Передовой всадник разминулся со стариком в каких-то двух локтях, и лишь потому, что отшельник уклонился ловко, ничуть не старчески. Второй конь пронесся еще ближе и опаснее. Кортэ ругнулся и рванул напрямик, через кусты и заросли! Он мчался, не замечая ям и колючек и понимая лишь одно: ему страшно смотреть на происходящее, но увы, он не успеет ничего изменить. Молодые волки выслуживаются перед своим новым вожаком, они в запале скачки пьяны и бездумны, готовы растоптать старика, неугодного в изменившейся обители.
Пыль мешала видеть толком, как двигается третий конь. Со стены, из-за спины, вскричали протяжно и страшно, тоже осознали: день обманул своей улыбкой, нет в его безоблачной теплоте добра – только горячечный азарт травли. Четвертый конь споткнулся на скаку и покатился через голову, завизжал, забился – и затих.
Пыли стало больше: теперь все верховые старались унять разгоряченных скакунов, закрутить по малой дуге, как можно скорее остановить. В сутолоке общей панической неразберихи Кортэ уже не видел старика и бежал молча, не тратя сил на ругань, выкладываясь так, как давно уже не приходилось.
Пыль висела тяжелым, как сама беда, облаком, прятала худшее. С ходу проскочив под брюхом ближнего коня – бешено хрипящего, с пустым седлом, – Кортэ нырнул вбок и вниз, уходя от удара копыт, перекатился, рывком преодолел последние канны, уже понимая с жуткой и окончательной отчетливостью: опоздал…
Споткнувшийся первым конь предсмертно скреб копытами корку натоптанной земли, хрипел, а его всадник лежал ничком без движения: не успел бросить стремя и покинуть седло, в падении оказался подмят тушей лошади. Дородный служитель замер в немыслимой, извернутой позе, и вряд ли его убило падение – это Кортэ тоже понял сразу, отметив порванное горло и изуродованный затылок. Посох отшельника, повернутый острым навершьем вперед, торчал из груди второго спешенного служителя: опрокинутый навзничь, он мертво, удивленно всматривался в небо… На груди покойника серебрился знак замкового камня в драгоценной гербовой оправе – носить такой дозволялось лишь настоятелю.
Сам старик был тут же, но его Кортэ по-прежнему не мог увидеть: служители сгрудились возле тела и испуганно, как-то ошарашено молчали. То есть – трезвели после удалой скачки…
Нэрриха зарычал, досадуя на помехи, смахнул в сторону одного чернорясника, швырнул прочь второго, распихал прочих. Теперь он наконец смог опуститься на колени рядом с проповедником. Старец еще жил, хотя ему было мучительно каждое вздрагивающее усилие смятых, разбитых ребер. След подковы отпечатался на рясе жутко и точно, во всех подробностях. Над стариком, нелепо и бессмысленно стряхивая пыль с его босых ног, причитал крепкий и смуглый чернорясник. Было странно видеть, как по-детски испуганно дрожат его губы.
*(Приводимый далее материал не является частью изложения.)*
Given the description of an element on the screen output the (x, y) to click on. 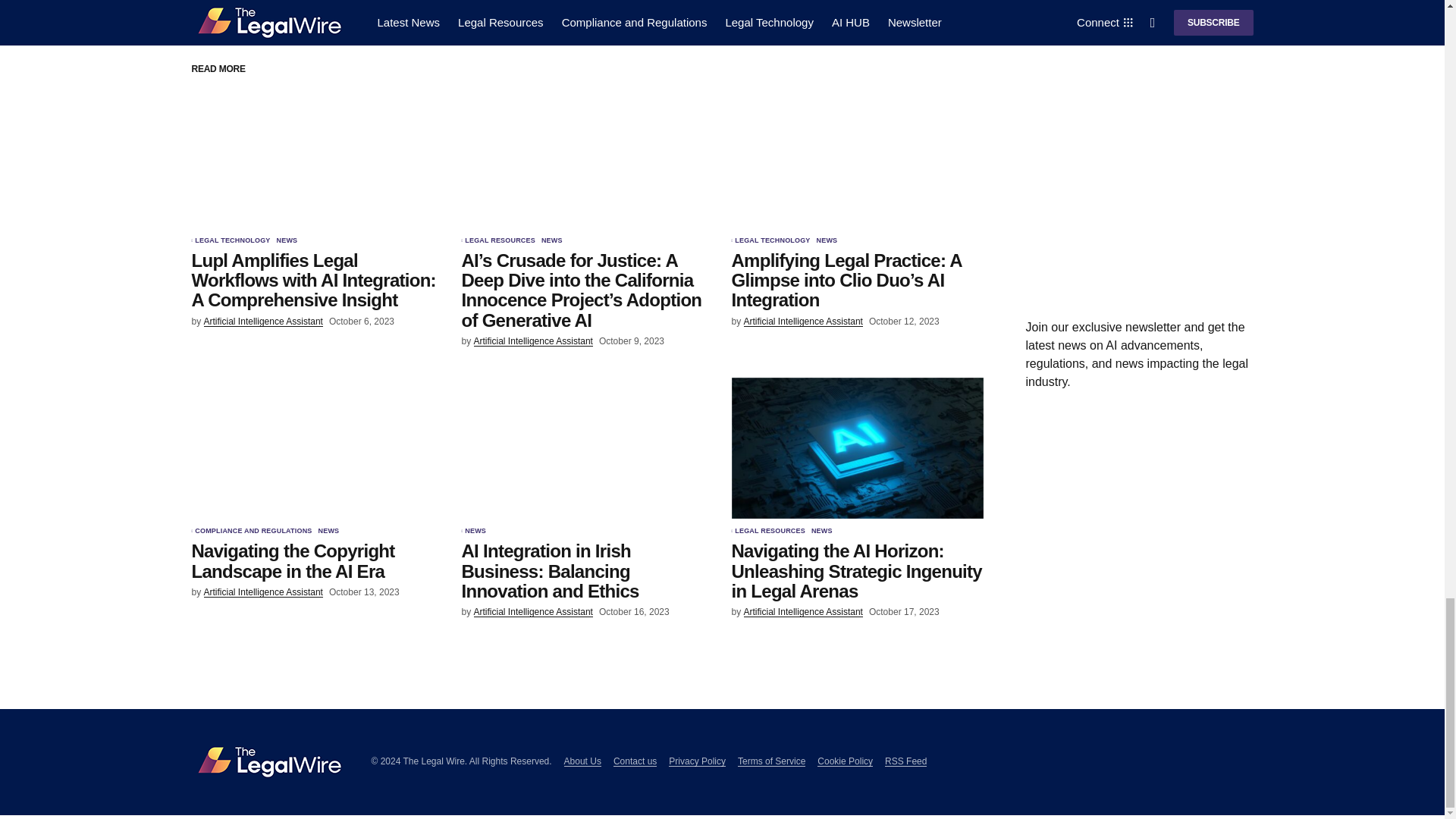
Navigating the Copyright Landscape in the AI Era (316, 448)
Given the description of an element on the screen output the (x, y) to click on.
– Никто не думал даже… Как же это? Конь понес, он не хотел, не может быть… Вы бы в сторонку, кони-то лютые… Да как же так? Да что же это, Мастер, спаси нас всех, милости прошу…
Кортэ оскалился с тяжелой и злой горечью. Тот, кто мнил себя вожаком в здешней своре, зря счел старика беззубым, даже жалким. Зря пробовал выказать полноту недавно добытой и еще свежей, сладкой на вкус власти, зря норовил растоптать уважение к делу и имени Убальдо. И совсем уж напрасно не побоялся стращать конем старца, обманчиво дряхлого, согбенного. Ведь наверняка – не в первый раз они сошлись на склоне, весьма широком для трех карет – и безнадежно узком для двух недругов. Не в первый раз новый вожак нагло показывал зубы, но теперь уж точно – в последний.